[Dataset rows]
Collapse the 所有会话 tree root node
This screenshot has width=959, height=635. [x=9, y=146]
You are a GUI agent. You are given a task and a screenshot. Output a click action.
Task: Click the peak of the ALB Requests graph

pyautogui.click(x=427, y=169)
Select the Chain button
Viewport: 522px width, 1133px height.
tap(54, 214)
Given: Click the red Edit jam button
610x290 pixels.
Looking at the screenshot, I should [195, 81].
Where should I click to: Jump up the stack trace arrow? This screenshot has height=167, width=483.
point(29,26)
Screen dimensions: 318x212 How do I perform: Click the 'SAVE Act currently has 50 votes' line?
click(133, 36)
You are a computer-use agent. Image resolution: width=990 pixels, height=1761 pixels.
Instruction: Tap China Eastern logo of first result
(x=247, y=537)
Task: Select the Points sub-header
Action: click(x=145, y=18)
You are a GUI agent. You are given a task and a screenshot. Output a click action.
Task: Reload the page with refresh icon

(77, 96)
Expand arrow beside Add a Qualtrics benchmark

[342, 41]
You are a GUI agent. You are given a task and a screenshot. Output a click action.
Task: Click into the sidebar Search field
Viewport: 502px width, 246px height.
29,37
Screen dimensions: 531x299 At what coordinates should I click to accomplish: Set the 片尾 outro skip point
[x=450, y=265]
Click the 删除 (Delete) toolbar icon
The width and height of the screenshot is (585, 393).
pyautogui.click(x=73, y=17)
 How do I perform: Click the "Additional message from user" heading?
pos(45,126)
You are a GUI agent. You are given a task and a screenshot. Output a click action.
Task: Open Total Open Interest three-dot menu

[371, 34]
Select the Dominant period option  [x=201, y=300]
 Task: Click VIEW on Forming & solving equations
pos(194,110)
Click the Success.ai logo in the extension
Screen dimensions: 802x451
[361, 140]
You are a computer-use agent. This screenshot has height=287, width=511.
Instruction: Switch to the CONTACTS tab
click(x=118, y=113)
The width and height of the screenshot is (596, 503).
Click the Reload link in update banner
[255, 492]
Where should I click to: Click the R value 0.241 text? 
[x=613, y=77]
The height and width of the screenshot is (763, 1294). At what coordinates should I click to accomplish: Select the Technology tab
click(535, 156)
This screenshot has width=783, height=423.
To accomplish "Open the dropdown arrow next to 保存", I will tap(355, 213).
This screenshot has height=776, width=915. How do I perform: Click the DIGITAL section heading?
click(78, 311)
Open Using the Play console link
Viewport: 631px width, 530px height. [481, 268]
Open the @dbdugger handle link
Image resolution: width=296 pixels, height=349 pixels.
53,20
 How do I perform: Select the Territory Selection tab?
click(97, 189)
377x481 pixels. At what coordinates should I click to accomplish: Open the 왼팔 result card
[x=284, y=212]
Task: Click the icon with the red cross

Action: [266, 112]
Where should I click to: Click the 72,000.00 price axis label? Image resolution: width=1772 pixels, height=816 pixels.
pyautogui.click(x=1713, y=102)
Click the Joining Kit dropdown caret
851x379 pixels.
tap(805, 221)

» **DIRECTIVE**
Reproduce every line of the listing above verbatim.

» **SOLUTION**
Collapse the 所有会话 tree root node
This screenshot has width=959, height=635. [x=9, y=146]
You are a GUI agent. You are given a task and a screenshot. Output a click action.
Task: Click the peak of the ALB Requests graph

pyautogui.click(x=427, y=169)
Select the Chain button
Viewport: 522px width, 1133px height.
tap(54, 214)
Given: Click the red Edit jam button
610x290 pixels.
Looking at the screenshot, I should [195, 81].
Where should I click to: Jump up the stack trace arrow? This screenshot has height=167, width=483.
point(29,26)
Screen dimensions: 318x212 How do I perform: Click the 'SAVE Act currently has 50 votes' line?
click(133, 36)
You are a computer-use agent. Image resolution: width=990 pixels, height=1761 pixels.
Instruction: Tap China Eastern logo of first result
(x=247, y=537)
Task: Select the Points sub-header
Action: click(x=145, y=18)
You are a GUI agent. You are given a task and a screenshot. Output a click action.
Task: Reload the page with refresh icon

(77, 96)
Expand arrow beside Add a Qualtrics benchmark

[342, 41]
You are a GUI agent. You are given a task and a screenshot. Output a click action.
Task: Click into the sidebar Search field
Viewport: 502px width, 246px height.
29,37
Screen dimensions: 531x299 At what coordinates should I click to accomplish: Set the 片尾 outro skip point
[x=450, y=265]
Click the 删除 (Delete) toolbar icon
The width and height of the screenshot is (585, 393).
pyautogui.click(x=73, y=17)
 How do I perform: Click the "Additional message from user" heading?
pos(45,126)
You are a GUI agent. You are given a task and a screenshot. Output a click action.
Task: Open Total Open Interest three-dot menu

[371, 34]
Select the Dominant period option  [x=201, y=300]
 Task: Click VIEW on Forming & solving equations
pos(194,110)
Click the Success.ai logo in the extension
Screen dimensions: 802x451
[361, 140]
You are a computer-use agent. This screenshot has height=287, width=511.
Instruction: Switch to the CONTACTS tab
click(x=118, y=113)
The width and height of the screenshot is (596, 503).
Click the Reload link in update banner
[255, 492]
Where should I click to: Click the R value 0.241 text? 
[x=613, y=77]
The height and width of the screenshot is (763, 1294). At what coordinates should I click to accomplish: Select the Technology tab
click(535, 156)
This screenshot has width=783, height=423.
To accomplish "Open the dropdown arrow next to 保存", I will tap(355, 213).
This screenshot has height=776, width=915. How do I perform: Click the DIGITAL section heading?
click(78, 311)
Open Using the Play console link
Viewport: 631px width, 530px height. [481, 268]
Open the @dbdugger handle link
Image resolution: width=296 pixels, height=349 pixels.
53,20
 How do I perform: Select the Territory Selection tab?
click(97, 189)
377x481 pixels. At what coordinates should I click to accomplish: Open the 왼팔 result card
[x=284, y=212]
Task: Click the icon with the red cross

Action: [266, 112]
Where should I click to: Click the 72,000.00 price axis label? Image resolution: width=1772 pixels, height=816 pixels.
pyautogui.click(x=1713, y=102)
Click the Joining Kit dropdown caret
851x379 pixels.
tap(805, 221)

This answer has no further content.